The task:
Find the line containing "Open the editor type dropdown". Retype it and every later line of the records exactly, leaving out pictures.

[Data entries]
________________

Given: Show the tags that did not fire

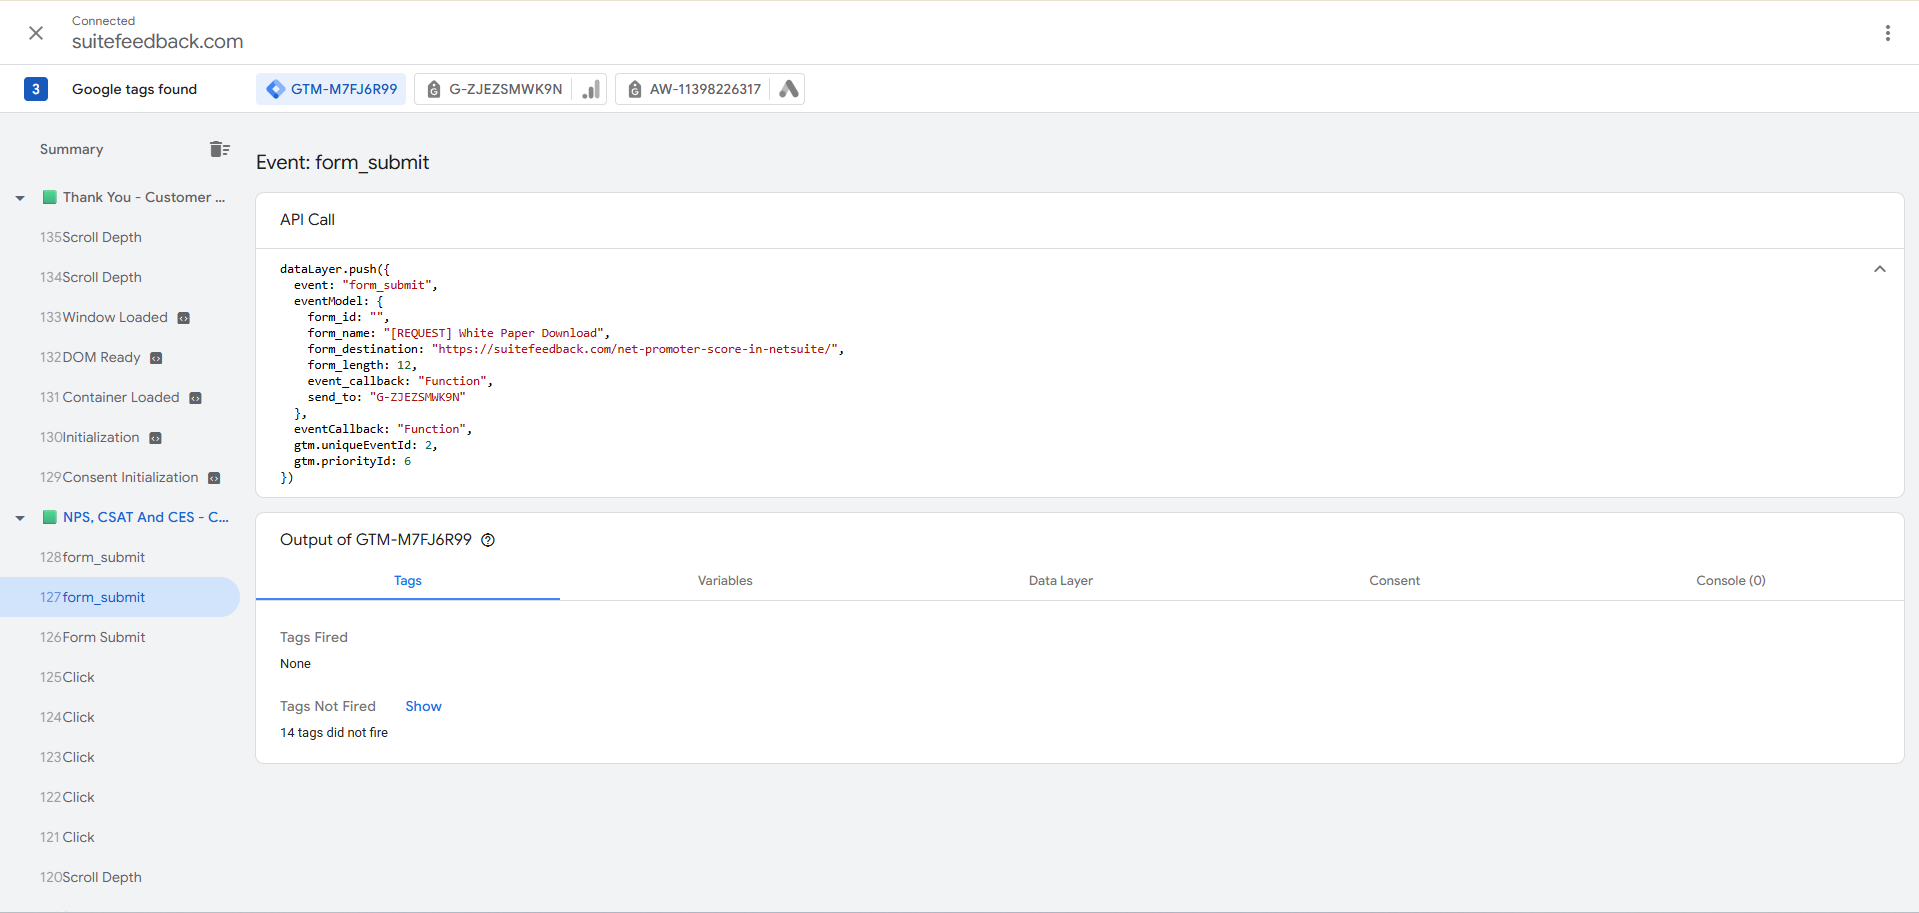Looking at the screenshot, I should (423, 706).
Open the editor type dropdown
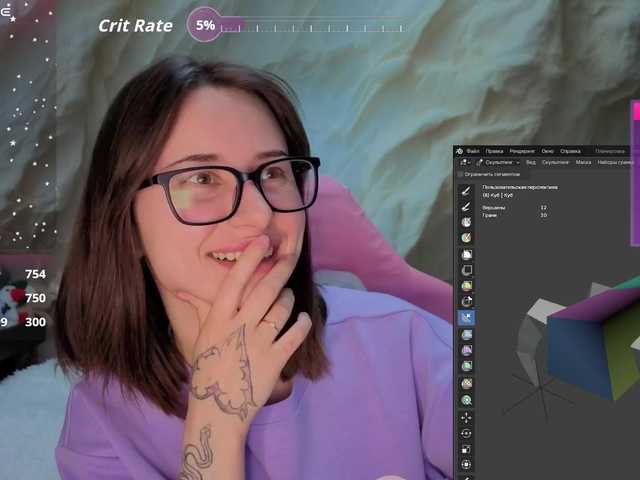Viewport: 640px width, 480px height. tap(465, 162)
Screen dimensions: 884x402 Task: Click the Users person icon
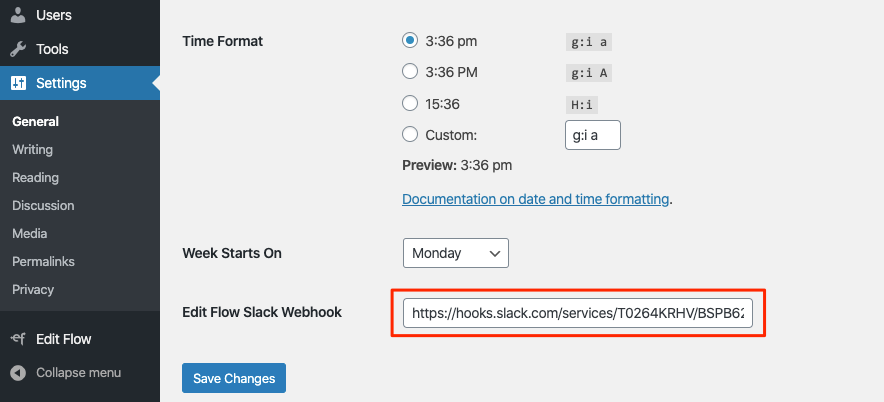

________________

Solution to this problem:
Open the editor type dropdown
Viewport: 640px width, 480px height. tap(465, 162)
Screen dimensions: 884x402 Task: Click the Users person icon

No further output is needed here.